- PAGE TEXT
'''

When Joey was forced out in 1997 after a 3-23 record, he had spent 30 years at DePaul as either a player, assistant coach and head coach. After leaving DePaul, Joey coached in the NBA's D-League for 11 seasons. including coaching the Ashville Attitude to back-to-back championships in 2004 and 2005.

These days, Joey currently provides color commentary for WGN during broadcasts of Northwestern basketball games. Looking back, he often wondered how he father did job while coaching him when he played for the Blue Demons.

"I thought that was really hard. You want to be one of the guys but that's your father. For the coach, you want him to just one of the players but that's your son," he said. "I really enjoyed being his assistant coach for 13 years, but as a player, I thought it was hard. Things bothered me more. As a player, the team would talk about him as coach but that's your dad. Do you join in or not? I thought that was difficult to do. I got to see how he balanced coaching with his personal life."

Ray was unhappy about the circumstances surrounding the firing of his son. In later years, he and the school patched up their relationship. In 1999, the recreation center on the school's Lincoln Park campus was named Ray Meyer Fitness and Recreation Center. DePaul students and faculty affectionately call it "The Ray."

"He was a "grandpa" type of guy and everyone loved him. You didn't want to cross him in practice. Every night, he was doing a charity and he would always give the money back."

'''

- EXTRACTED DATA
'''

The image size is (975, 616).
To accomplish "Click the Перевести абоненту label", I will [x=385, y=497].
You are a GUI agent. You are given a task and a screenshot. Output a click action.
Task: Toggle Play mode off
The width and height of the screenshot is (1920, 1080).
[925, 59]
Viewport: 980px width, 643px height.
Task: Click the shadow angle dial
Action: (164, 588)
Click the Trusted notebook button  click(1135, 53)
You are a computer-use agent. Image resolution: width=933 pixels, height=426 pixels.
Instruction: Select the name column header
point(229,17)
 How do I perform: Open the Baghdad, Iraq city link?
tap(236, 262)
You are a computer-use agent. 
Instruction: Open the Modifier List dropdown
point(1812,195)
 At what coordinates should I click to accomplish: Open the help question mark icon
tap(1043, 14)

'''

- WHAT THIS TASK INVOLVES
From the DePaul coaching text, extract word for word the part that opens with the words containing "These days, Joey" and closes with "the Blue Demons.". The records have nothing to do with this.

- FULL OUTPUT
These days, Joey currently provides color commentary for WGN during broadcasts of Northwestern basketball games. Looking back, he often wondered how he father did job while coaching him when he played for the Blue Demons.